访问控制
访问控制在网站中可以通过两种方式实现:
- 通过用户授权(User Authorization)和
- 通过连接主机(IP address)
通过主机控制, 请按需设置网页服务器(Apache/nginx).
首先, 我们将要谈谈如何通过控制用户访问网站.
用户访问控制
在一些网站上, 有一些网页是任何人都可以访问的, 而一些网页是只能特定的用户访问. 例如, 管理页面只能有特定授权的人才能访问. 这样的例子, 你可以按如下方法禁止访问:
首先, 参考授权(authentication) 并建立一个用户模型(user model)类.
你希望限制访问的页面, 登录授权(login authentication)是需要的.通过这样, 获得一个用户模型(user model)的实例.
然后重写controller()的setAccessRules方法. 通过组(Group)或用户(User ID)设置任意的操作(action)为allow或者deny.User ID和Group*都指向用户模型(user model)类.当用户执行一个操作(action)时,模型类中的identityKey()和groupKey()方法返回当前允许或禁止.
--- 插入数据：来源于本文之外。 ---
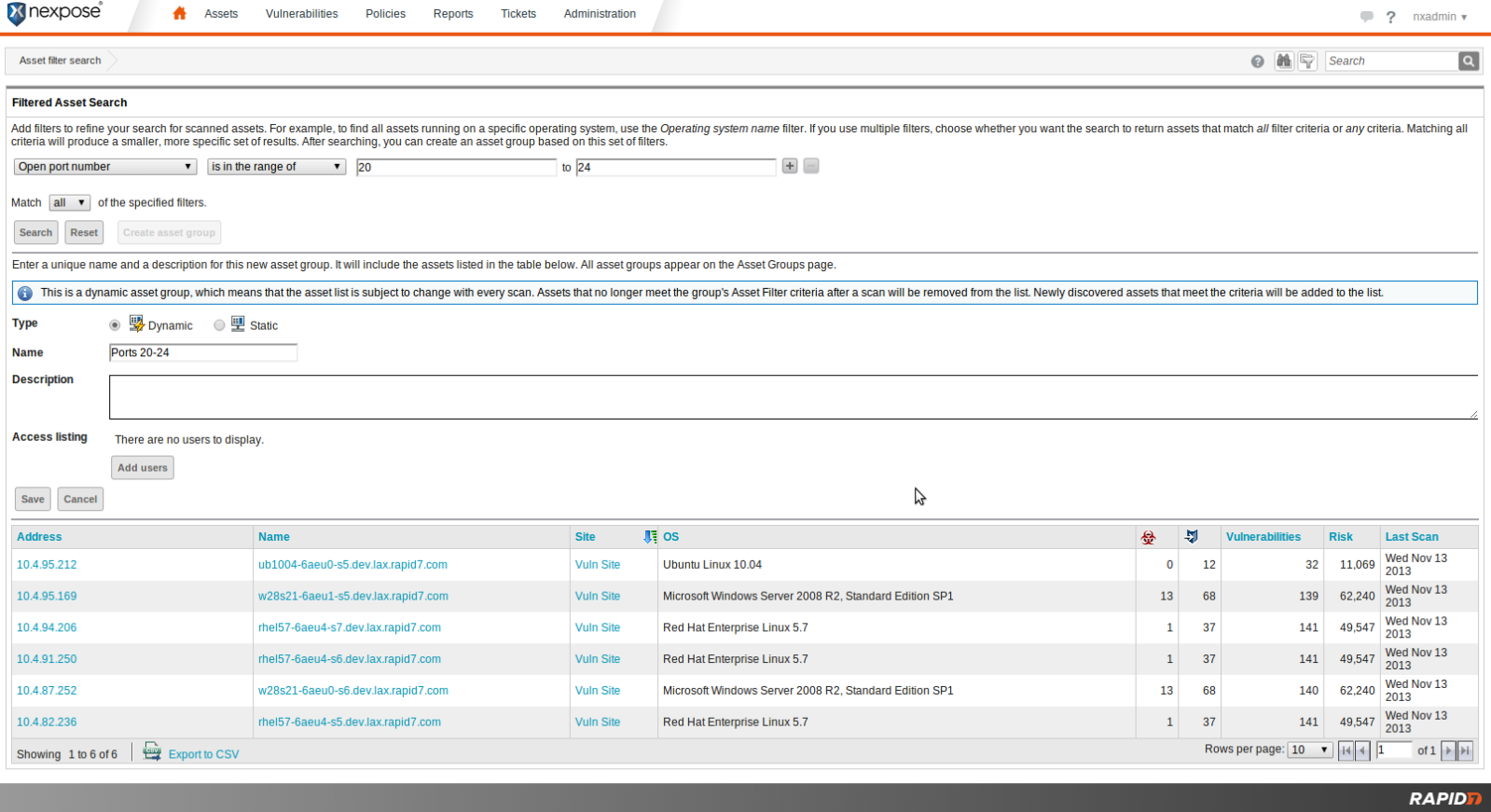The width and height of the screenshot is (1491, 812).
Task: Open the Vulnerabilities menu
Action: 301,14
void FooController::setAccessRules()
{
setDenyDefault(true);
QStringList allowed;
allowed << "index" << "show" << "entry" << "create";
setAllowUser("user1", allowed);
:
}
使用allowUser()和allowGroup()来允许访问, 使用denyUser()和denyGroup()来禁止访问. 第一个参数指定组(Group)或者用户(User Id), 第二个参数指定操作的列表(QStringList). 对于没有定义的允许/禁止, 将使用默认的设置. 使用setAllowDefault()和setDenyDefault()方法进行默认设置.
setDenyDefault(true);
这里是使用户可以访问的逻辑. 这下面的方法重写了控制器(controller)的preFilter()方法, 然后在用户被禁止访问的情况下返回false. 控制器preFilter()方法在用户没有授权的情况下返回false.
bool FooController::preFilter()
{
ApplicationController::preFilter();
:
: // 获得用户模型(user model)实例
:
if (!validateAccess(&loginUser)) { // 检查访问规则, 是否被禁止访问
renderErrorResponse(403);
return false;
}
return true;
}
如果preFilter()方法返回false, 操作(action)将不会被执行. 你会希望能看到访问被禁止的信息. 为此, 你可以使用renderErrorRepose()方法显示一个静态的错误页面(如public/403.html).